I started laughing hysterically, the only way I knew how to deal with the situation I was in was to make a mockery of it. Tears endlessly flowed out from my eyes as I crouched down on the edge of the tub, turning to face her, “I’d rather make his mistakes a hundred times over, than to fall for that devil’s tricks,” I reached a hand out as I ran my fingers delicately over her cheek. “You once said we were foolish to believe that anything could come between us. What’s changed?”

She closed her clear blue eyes, that hid the daunting truth of her actions, refusing to look up at me, cowardly hiding behind the tears pooling in them as she whispered, “Everything.”

???

Everything.

That’s the last word I heard whispered from my sister's lips as I turned my back and walked away from her, leaving her to drown away her selfish sorrows in the bottom of her bathtub. Her pale skin covered in bruises and bloody scrapes were nothing compared to how fucking broken she looked to be on the inside. She was a fucking disaster sitting there bathing in her own blood that dripped from the scratches marring her body as she spewed continuous lies and false statements at me. But she chose her words carefully, she knew how I would react, she understood they would push me away and ruin what we had. And yet she chose to destroy our relationship. Whether it is because of some pathetic sacrifice she keeps telling herself she needs to make to protect me, she laid her own grave. And this time I won’t be there to drag her out of it.

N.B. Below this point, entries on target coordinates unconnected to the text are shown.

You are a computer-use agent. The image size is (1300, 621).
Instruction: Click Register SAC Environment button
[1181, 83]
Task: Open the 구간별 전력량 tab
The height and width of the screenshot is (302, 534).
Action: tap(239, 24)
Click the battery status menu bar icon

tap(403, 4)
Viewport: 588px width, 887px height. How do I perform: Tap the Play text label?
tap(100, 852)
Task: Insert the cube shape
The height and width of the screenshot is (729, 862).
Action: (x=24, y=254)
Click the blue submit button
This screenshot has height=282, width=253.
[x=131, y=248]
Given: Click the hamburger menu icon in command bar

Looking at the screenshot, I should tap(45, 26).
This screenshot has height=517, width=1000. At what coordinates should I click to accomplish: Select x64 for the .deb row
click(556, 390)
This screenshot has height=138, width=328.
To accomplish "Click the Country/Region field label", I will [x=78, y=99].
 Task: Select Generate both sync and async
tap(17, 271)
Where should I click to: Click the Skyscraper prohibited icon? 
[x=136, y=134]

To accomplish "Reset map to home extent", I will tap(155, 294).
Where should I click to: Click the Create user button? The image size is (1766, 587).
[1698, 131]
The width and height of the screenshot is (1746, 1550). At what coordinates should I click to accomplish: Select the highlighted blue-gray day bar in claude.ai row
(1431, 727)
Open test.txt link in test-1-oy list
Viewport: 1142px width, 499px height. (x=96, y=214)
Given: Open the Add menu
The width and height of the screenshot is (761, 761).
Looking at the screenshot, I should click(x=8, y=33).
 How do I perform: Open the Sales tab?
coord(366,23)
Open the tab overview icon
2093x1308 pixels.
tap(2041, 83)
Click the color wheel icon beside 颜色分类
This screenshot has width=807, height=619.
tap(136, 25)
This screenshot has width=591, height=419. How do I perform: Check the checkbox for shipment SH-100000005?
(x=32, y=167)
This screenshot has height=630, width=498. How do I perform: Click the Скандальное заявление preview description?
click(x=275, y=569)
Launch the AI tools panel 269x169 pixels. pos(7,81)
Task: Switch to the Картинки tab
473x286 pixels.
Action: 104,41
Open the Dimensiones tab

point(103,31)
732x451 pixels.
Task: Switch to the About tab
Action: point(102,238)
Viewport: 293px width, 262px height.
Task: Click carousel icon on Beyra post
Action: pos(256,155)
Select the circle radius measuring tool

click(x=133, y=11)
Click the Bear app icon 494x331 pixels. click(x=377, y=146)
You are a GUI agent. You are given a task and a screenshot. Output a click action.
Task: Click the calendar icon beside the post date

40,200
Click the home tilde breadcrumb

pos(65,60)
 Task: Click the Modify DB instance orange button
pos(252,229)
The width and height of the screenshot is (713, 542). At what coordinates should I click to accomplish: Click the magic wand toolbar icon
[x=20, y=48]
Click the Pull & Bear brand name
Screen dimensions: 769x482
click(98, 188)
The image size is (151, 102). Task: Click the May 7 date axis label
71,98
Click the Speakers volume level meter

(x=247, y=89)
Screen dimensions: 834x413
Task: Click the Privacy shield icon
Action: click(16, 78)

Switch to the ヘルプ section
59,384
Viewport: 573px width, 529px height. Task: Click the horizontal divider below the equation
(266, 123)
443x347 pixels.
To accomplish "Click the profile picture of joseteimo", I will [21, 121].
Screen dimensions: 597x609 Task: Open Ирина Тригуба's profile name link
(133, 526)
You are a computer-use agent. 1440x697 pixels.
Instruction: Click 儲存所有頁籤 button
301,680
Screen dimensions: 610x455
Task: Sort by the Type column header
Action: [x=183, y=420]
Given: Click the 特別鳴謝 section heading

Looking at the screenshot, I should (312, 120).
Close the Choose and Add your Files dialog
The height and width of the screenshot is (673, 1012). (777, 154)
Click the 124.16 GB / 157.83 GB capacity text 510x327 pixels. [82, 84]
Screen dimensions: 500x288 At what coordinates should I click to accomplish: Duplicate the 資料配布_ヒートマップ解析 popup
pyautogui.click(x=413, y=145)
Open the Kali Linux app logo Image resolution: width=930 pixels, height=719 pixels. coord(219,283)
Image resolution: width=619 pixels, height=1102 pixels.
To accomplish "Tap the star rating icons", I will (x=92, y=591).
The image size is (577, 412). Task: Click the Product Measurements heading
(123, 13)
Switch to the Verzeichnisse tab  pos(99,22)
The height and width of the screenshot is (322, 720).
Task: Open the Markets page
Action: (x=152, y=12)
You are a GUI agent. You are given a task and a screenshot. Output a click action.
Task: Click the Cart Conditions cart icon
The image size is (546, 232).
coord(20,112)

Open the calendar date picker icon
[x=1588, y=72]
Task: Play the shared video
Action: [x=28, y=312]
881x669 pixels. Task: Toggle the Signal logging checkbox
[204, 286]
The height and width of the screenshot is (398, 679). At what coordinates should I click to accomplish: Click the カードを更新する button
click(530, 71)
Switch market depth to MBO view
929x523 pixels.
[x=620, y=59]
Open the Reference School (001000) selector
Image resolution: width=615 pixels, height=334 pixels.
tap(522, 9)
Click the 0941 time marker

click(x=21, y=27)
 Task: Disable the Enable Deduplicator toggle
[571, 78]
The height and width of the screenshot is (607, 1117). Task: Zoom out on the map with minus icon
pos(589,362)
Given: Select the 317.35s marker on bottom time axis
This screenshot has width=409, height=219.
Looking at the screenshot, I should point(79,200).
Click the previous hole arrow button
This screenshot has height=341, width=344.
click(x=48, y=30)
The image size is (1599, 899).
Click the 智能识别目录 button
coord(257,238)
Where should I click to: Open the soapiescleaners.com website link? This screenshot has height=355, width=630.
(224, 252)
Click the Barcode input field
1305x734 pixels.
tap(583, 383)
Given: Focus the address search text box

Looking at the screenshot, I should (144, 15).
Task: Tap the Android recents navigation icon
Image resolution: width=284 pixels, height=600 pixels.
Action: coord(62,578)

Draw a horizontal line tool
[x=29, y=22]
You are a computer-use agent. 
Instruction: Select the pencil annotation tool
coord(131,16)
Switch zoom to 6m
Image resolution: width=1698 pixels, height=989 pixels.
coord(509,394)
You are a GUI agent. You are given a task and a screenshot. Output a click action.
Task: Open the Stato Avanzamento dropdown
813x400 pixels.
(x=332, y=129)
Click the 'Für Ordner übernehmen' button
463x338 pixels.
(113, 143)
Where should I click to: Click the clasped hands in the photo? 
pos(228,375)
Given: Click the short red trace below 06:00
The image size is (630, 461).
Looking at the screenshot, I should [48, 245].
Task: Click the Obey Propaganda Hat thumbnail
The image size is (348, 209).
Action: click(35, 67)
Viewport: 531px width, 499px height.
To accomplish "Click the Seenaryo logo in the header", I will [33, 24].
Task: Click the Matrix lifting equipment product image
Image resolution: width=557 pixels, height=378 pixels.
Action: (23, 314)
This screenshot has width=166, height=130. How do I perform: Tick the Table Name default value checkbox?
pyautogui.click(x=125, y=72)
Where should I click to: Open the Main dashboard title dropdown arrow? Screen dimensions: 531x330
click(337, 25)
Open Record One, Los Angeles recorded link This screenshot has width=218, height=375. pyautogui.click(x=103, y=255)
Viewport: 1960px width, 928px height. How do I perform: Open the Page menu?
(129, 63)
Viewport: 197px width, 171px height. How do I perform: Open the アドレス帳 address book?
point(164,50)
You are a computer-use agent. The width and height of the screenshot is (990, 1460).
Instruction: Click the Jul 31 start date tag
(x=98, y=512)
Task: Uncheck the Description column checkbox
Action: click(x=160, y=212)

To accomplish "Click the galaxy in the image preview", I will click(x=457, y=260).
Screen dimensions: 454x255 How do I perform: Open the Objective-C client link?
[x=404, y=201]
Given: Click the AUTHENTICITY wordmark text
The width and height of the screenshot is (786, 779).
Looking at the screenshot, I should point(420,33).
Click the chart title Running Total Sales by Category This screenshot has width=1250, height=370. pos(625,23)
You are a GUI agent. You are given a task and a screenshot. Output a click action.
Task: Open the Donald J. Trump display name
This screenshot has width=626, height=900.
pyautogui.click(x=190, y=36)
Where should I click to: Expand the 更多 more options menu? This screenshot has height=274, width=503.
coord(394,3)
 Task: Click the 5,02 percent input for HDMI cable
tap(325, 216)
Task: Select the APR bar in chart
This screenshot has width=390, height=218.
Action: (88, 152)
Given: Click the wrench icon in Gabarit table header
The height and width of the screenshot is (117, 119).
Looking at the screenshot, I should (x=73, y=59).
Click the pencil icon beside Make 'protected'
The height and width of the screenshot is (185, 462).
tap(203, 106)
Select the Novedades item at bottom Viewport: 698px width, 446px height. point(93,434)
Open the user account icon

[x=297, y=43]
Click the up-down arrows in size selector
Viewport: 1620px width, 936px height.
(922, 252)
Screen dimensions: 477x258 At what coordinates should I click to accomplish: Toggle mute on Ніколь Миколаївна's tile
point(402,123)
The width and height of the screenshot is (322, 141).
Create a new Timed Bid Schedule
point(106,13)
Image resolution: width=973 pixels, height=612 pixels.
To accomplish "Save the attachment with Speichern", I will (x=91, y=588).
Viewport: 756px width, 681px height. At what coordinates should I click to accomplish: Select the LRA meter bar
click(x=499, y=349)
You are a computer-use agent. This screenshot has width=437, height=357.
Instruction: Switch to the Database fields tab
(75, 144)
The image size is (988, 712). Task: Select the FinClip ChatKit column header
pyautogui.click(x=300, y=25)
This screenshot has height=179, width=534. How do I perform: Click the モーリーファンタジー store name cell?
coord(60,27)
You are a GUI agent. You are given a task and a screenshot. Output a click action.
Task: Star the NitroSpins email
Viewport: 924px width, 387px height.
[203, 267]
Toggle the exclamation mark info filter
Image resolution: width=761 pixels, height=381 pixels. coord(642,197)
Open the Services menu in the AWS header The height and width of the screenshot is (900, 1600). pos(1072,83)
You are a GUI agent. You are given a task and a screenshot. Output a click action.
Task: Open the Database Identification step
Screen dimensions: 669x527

Enough is enough, and if she can’t find it in herself to trust me, her sister, her best friend, her confidant, then I don’t want her to be a part of my life. In the end everyone leaves me, but this time it’s me who is walking away.

I replay our fight over and over in my head, the blatant lies I listened to as she aimlessly tried to convince me, convince herself, that she meant the words she was incessantly spewing. In real Jade fashion, I’m drowning them out, burying them deep down in the bottom of a bottle of liquor, the way I know best. Thanks to daddy dearest, there is one thing I’m good at. I bet wherever he is, he’s finally proud. I’m utterly alone and drunk off my ass, that’s all he ever wanted for his little spawn.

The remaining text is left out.